For hormonal contraceptives a clinically relevant capturing interaction could not be excluded (no displacement interactions are expected).
Interactions potentially affecting the efficacy of sugammadex (see Precautions): Toremifene: For toremifene, which has a relatively high binding affinity for sugammadex and for which relatively high plasma concentrations might be present, some displacement of vecuronium or rocuronium from the complex with sugammadex could occur. Clinicians should be aware that the recovery of the T₄/T₁ ratio to 0.9 could therefore be delayed in patients who have received toremifene on the same day of the operation.
Intravenous administration of fusidic acid: The use of fusidic acid in the pre-operative phase may give some delay in the recovery of the T₄/T₁ ratio to 0.9. No recurrence of neuromuscular blockade is expected in the post-operative phase, since the infusion rate of fusidic acid is over a period of several hours and the blood levels are cumulative over 2-3 days.
Interactions potentially affecting the efficacy of other medicinal products (see Precautions): Hormonal contraceptives: The interaction between 4 mg/kg sugammadex and a progestogen was predicted to lead to a decrease in progestogen exposure (34% of AUC) similar to the decrease seen when a daily dose of an oral contraceptive is taken 12 hours too late, which might lead to a reduction in effectiveness. For oestrogens, the effect is expected to be lower. Therefore the administration of a bolus dose of sugammadex is considered to be equivalent to one missed daily dose of oral contraceptive steroids (either combined or progestogen only). If sugammadex is administered at the same day as an oral contraceptive is taken reference is made to missed dose advice in the monograph of the oral contraceptive. In the case of non-oral hormonal contraceptives, the patient must use an additional non hormonal contraceptive method for the next 7 days and refer to the advice in the monograph of the product.
Interference with laboratory tests: In general sugammadex does not interfere with laboratory tests, with the possible exception of the serum progesterone assay and some coagulation parameters [activated partial thromboplastin time, prothrombin time (international normalized ratio)]. Changes in plasma samples with sugammadex concentrations in the same range as those achieved with Cmax after a dose of 16 mg/kg were observed. The clinical relevance of these findings is unknown as they have not been studied in patients.
Paediatric population: No formal interaction studies have been performed. The previously mentioned interactions for adults and Precautions should also be taken into account for the paediatric population.
Drug Incompatibilities: This medicinal product must not be mixed with other medicinal products.
Physical incompatibility has been reported with verapamil, ondansetron and ranitidine.

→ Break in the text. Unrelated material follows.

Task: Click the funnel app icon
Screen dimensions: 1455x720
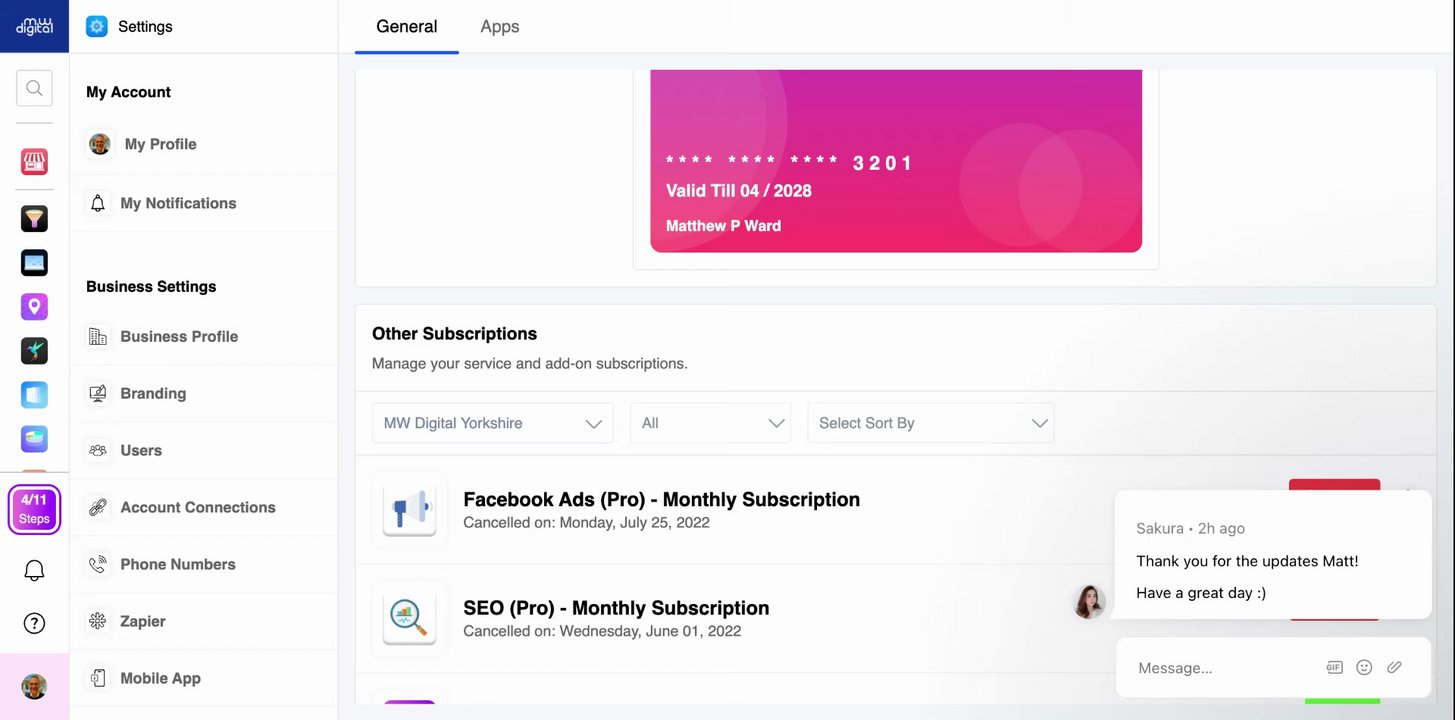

Store below 30°C. Do not freeze. Store in original packaging to protect from light. For storage conditions for the reconstituted solution, see Shelf-life as follows.
Shelf-life: 36 months from date of manufacture.
After first opening and diluting, store at 2 to 8°C and use within 24 hours.

Antidotes & Detoxifying Agents

V03AB35 - sugammadex ; Belongs to the class of antidotes. Used to reverse neuromuscular blockade caused by rocuronium or vecuronium.